== Task material
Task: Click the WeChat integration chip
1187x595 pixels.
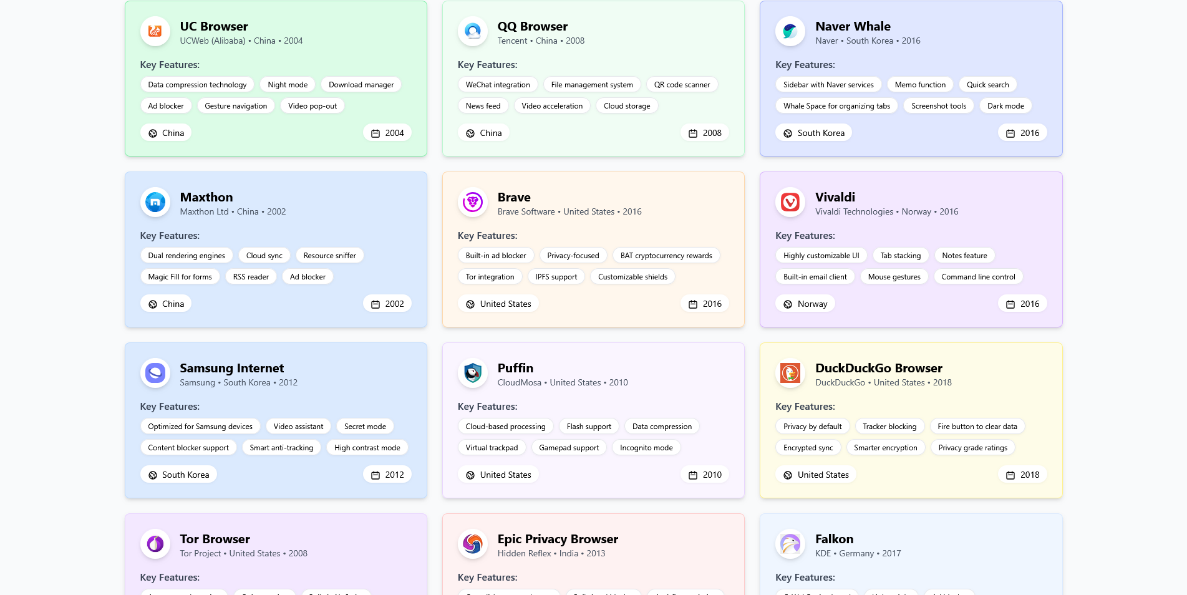Action: tap(497, 84)
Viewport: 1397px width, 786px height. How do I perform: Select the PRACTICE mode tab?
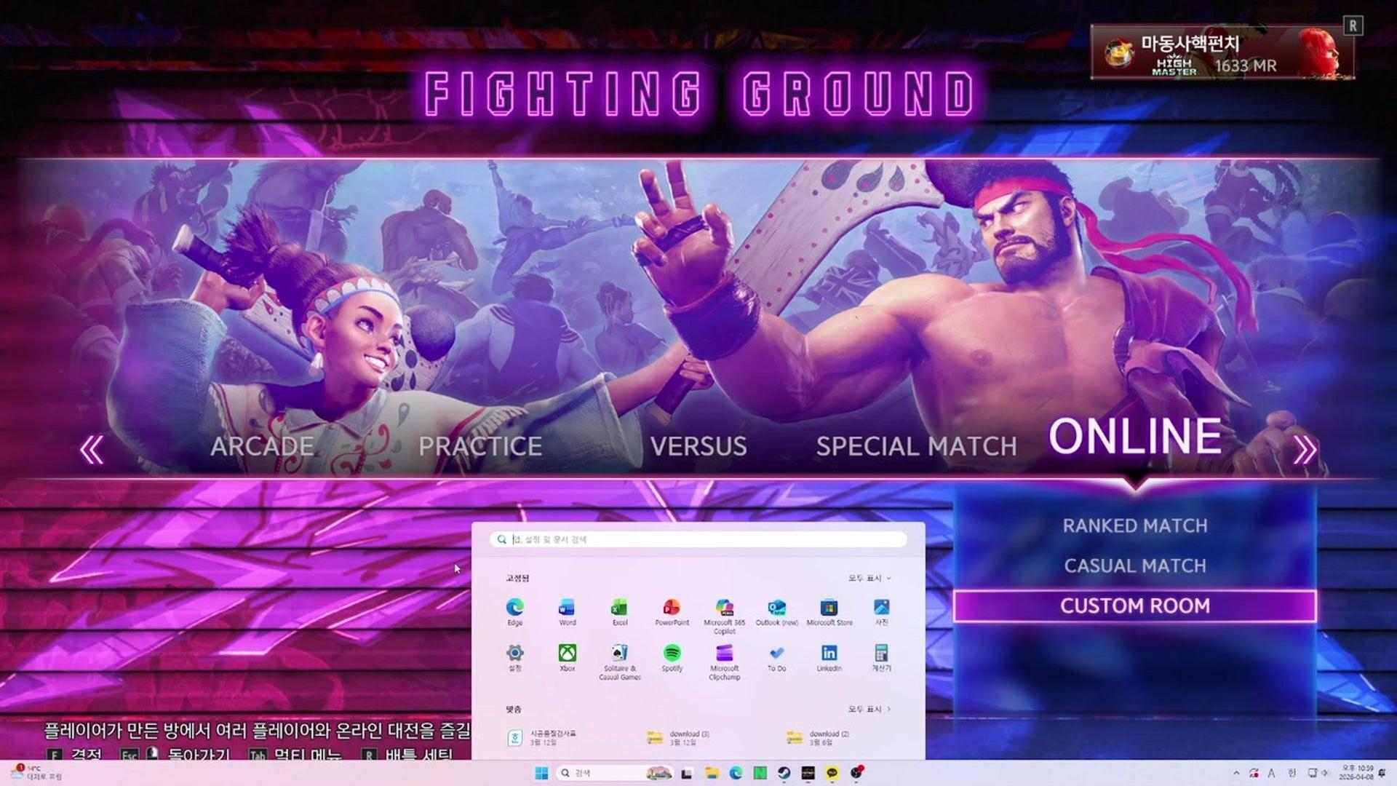(x=480, y=446)
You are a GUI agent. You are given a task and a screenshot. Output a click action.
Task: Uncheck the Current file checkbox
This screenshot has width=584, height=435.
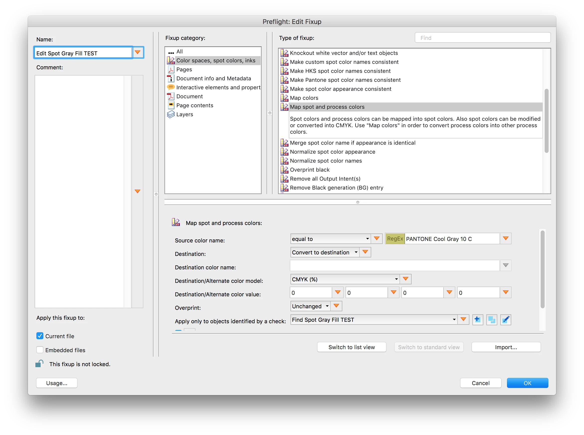point(40,336)
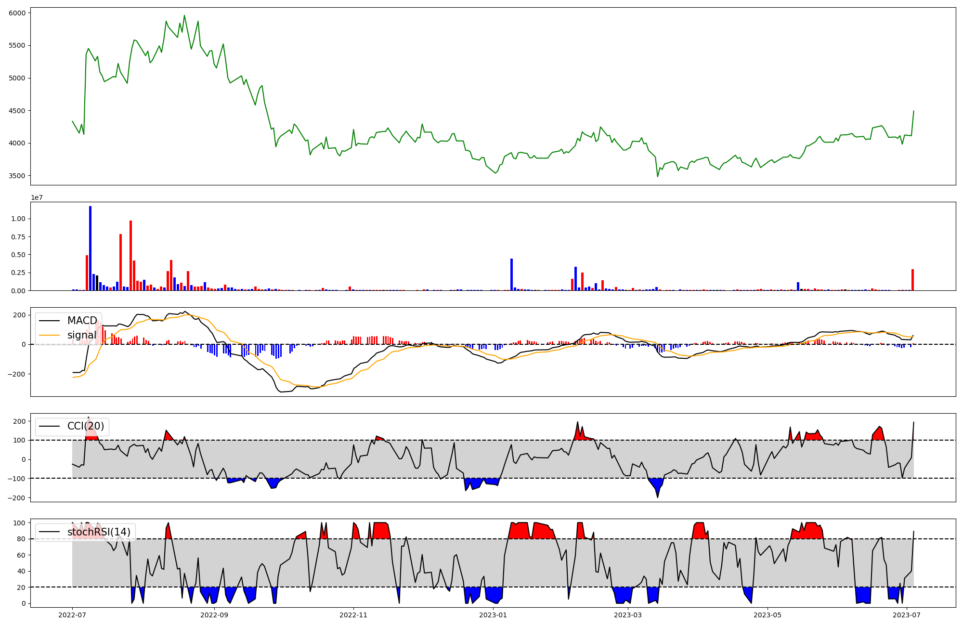Screen dimensions: 963x626
Task: Click the 2023-03 x-axis date label
Action: tap(628, 615)
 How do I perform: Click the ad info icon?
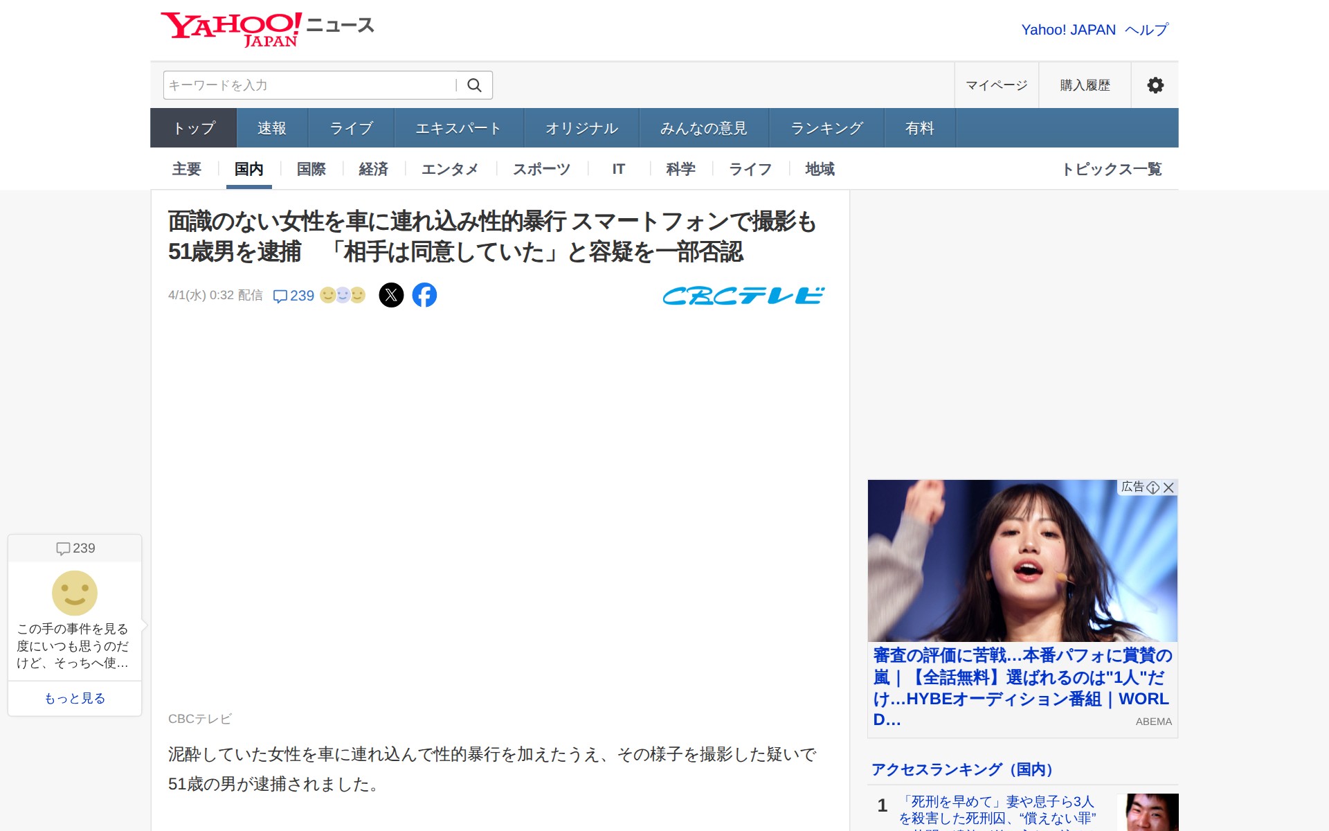pyautogui.click(x=1153, y=488)
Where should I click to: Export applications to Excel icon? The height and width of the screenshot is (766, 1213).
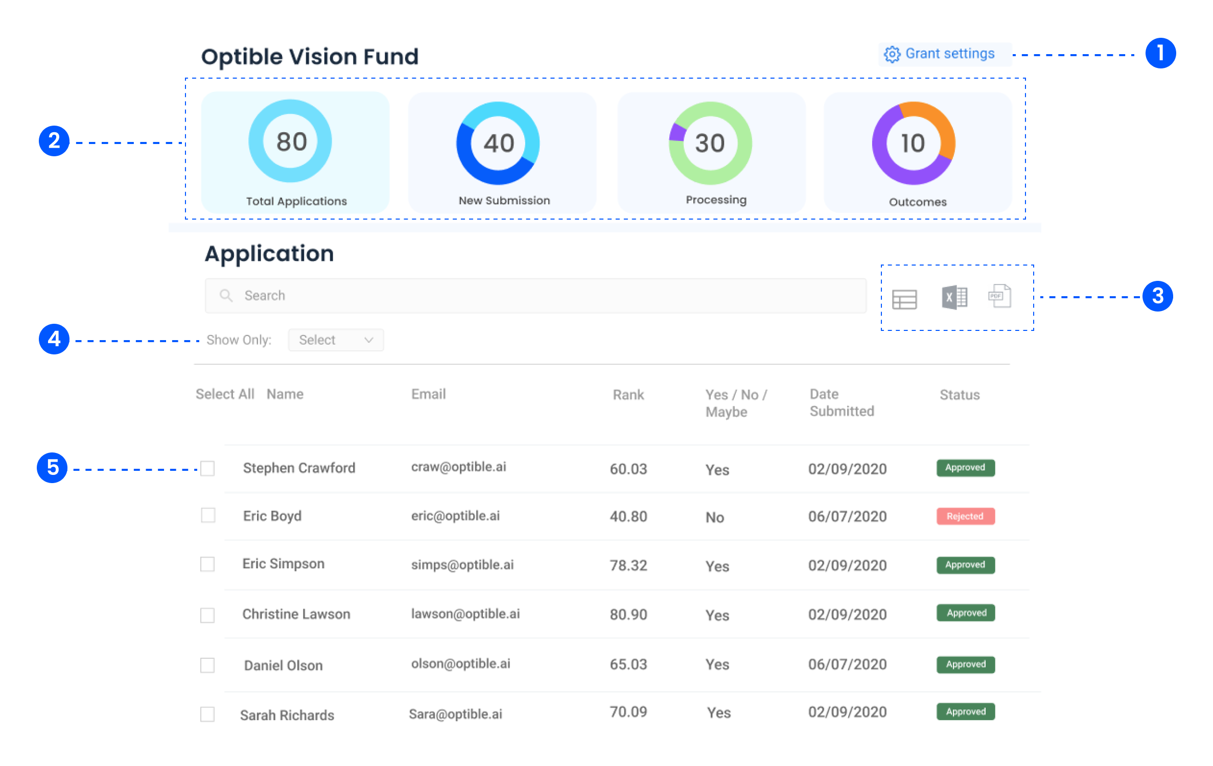click(x=954, y=297)
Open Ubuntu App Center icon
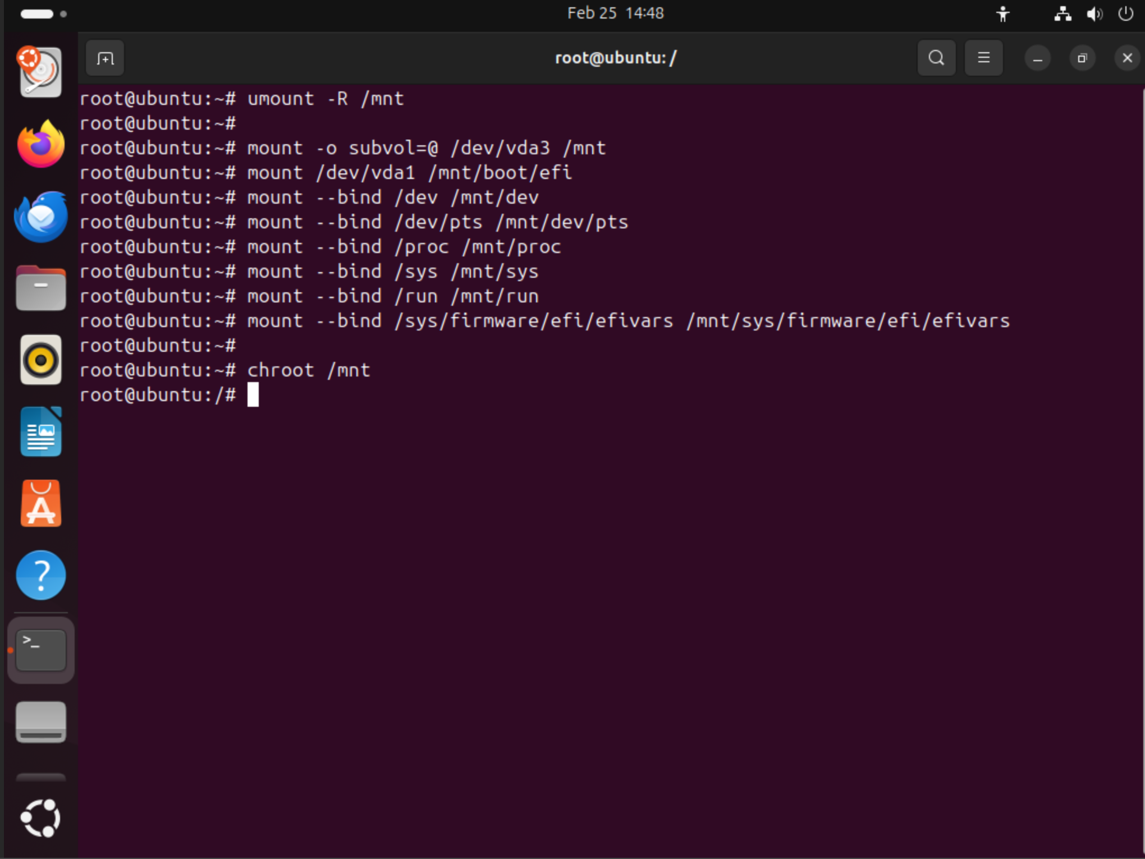Viewport: 1145px width, 859px height. click(x=41, y=503)
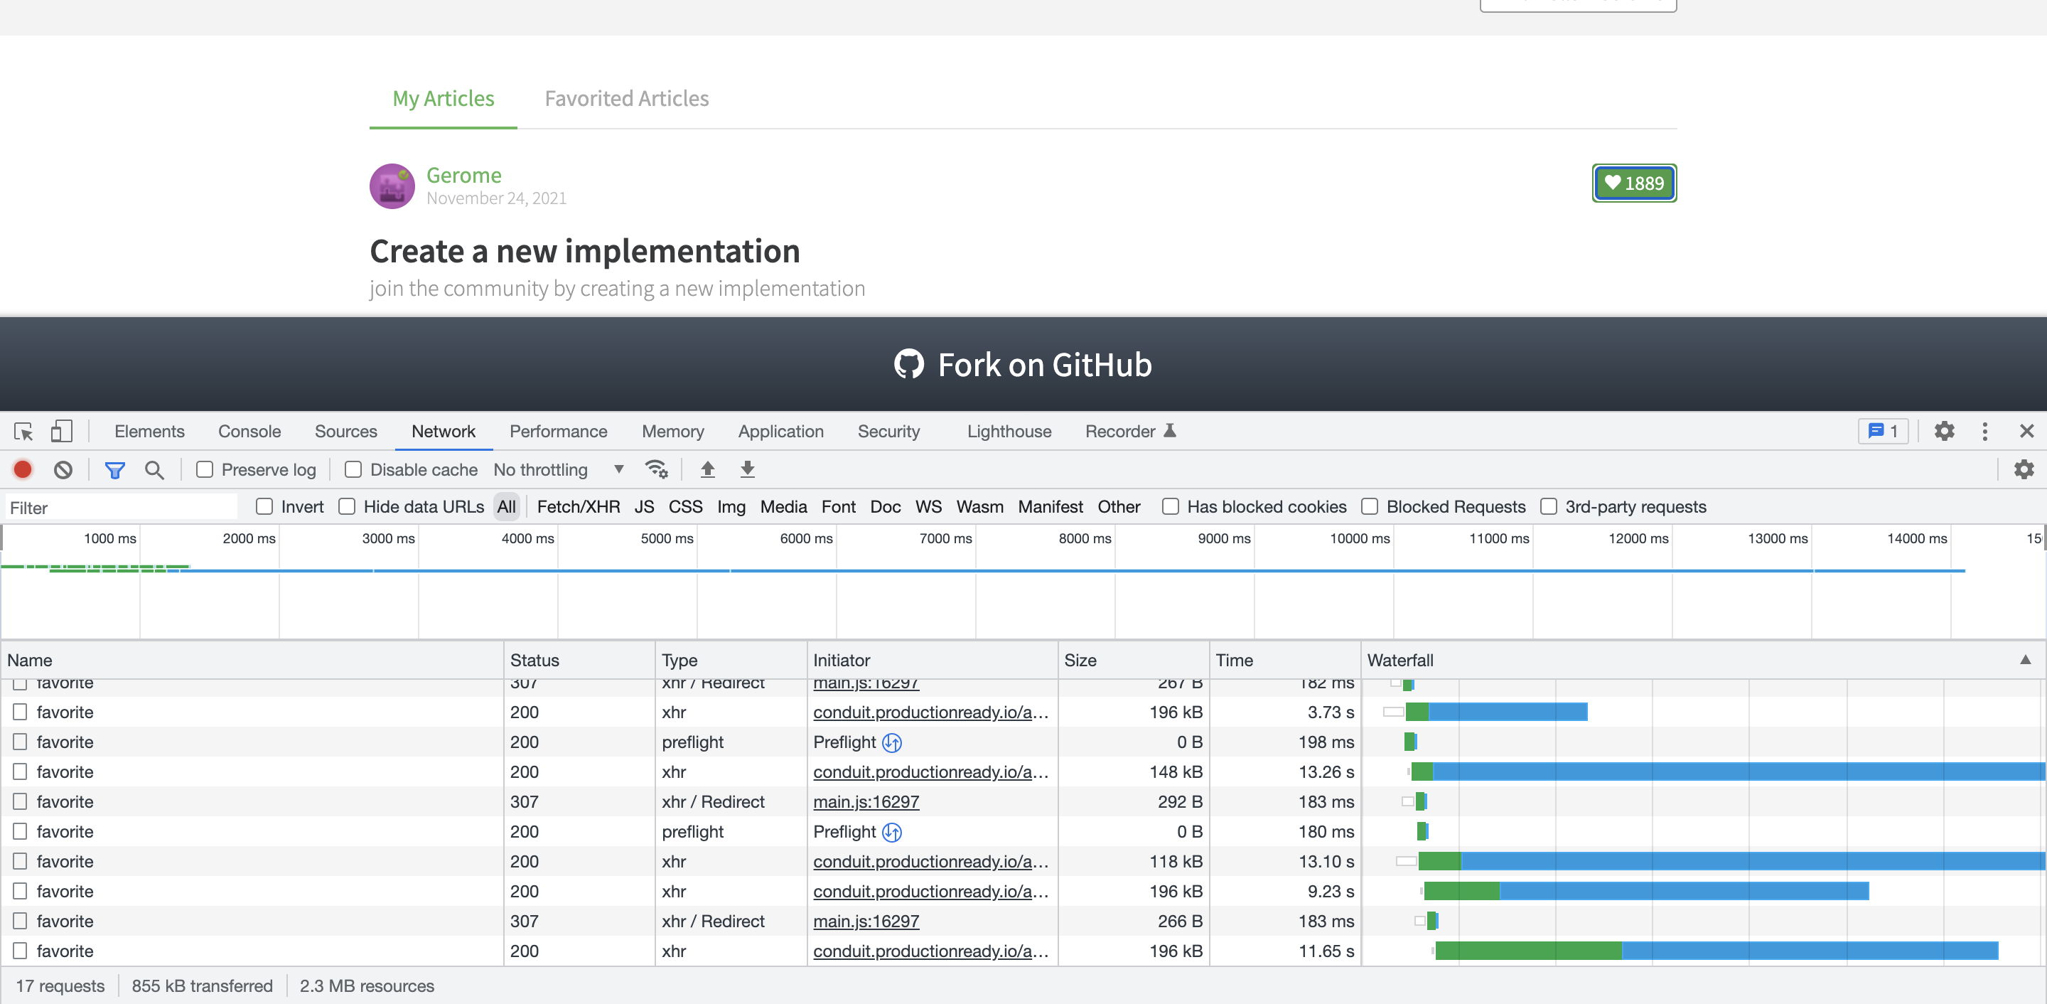The width and height of the screenshot is (2047, 1004).
Task: Switch to the Console tab
Action: point(249,432)
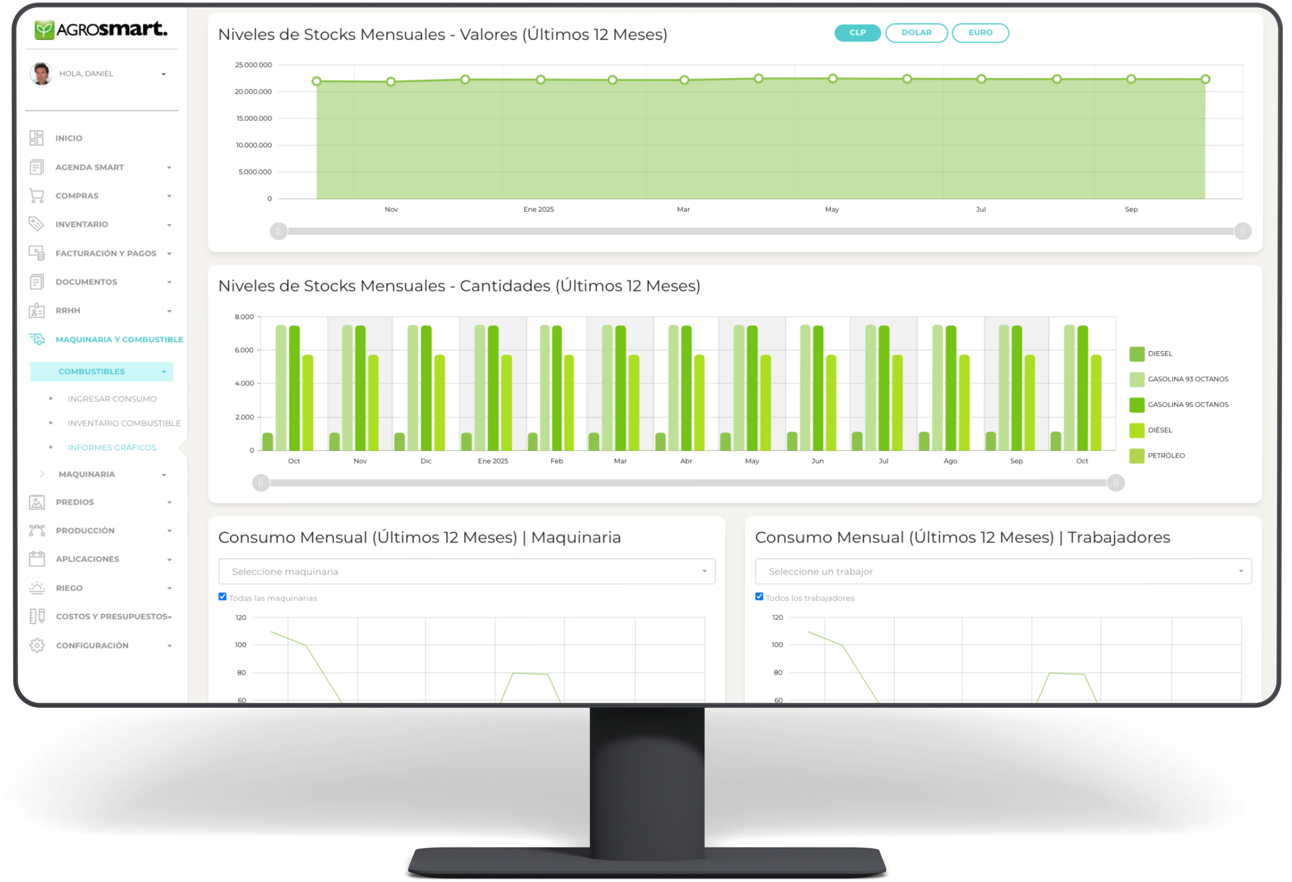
====
**Work order**. The copy must start at the line containing "This screenshot has width=584, height=435." and stop at the last line of the listing, both included, with every line exact and no pictures.

**Solved exercise**.
This screenshot has width=584, height=435.
point(40,336)
Screen dimensions: 963x626
Task: Click the 2023-03 x-axis date label
Action: tap(628, 615)
 How do I perform: Click the ad info icon?
pyautogui.click(x=1153, y=488)
Where should I click to: Export applications to Excel icon? The height and width of the screenshot is (766, 1213).
click(x=954, y=297)
Open Ubuntu App Center icon
Viewport: 1145px width, 859px height. click(x=41, y=503)
The width and height of the screenshot is (2047, 1004).
Task: Switch to the Console tab
Action: point(249,432)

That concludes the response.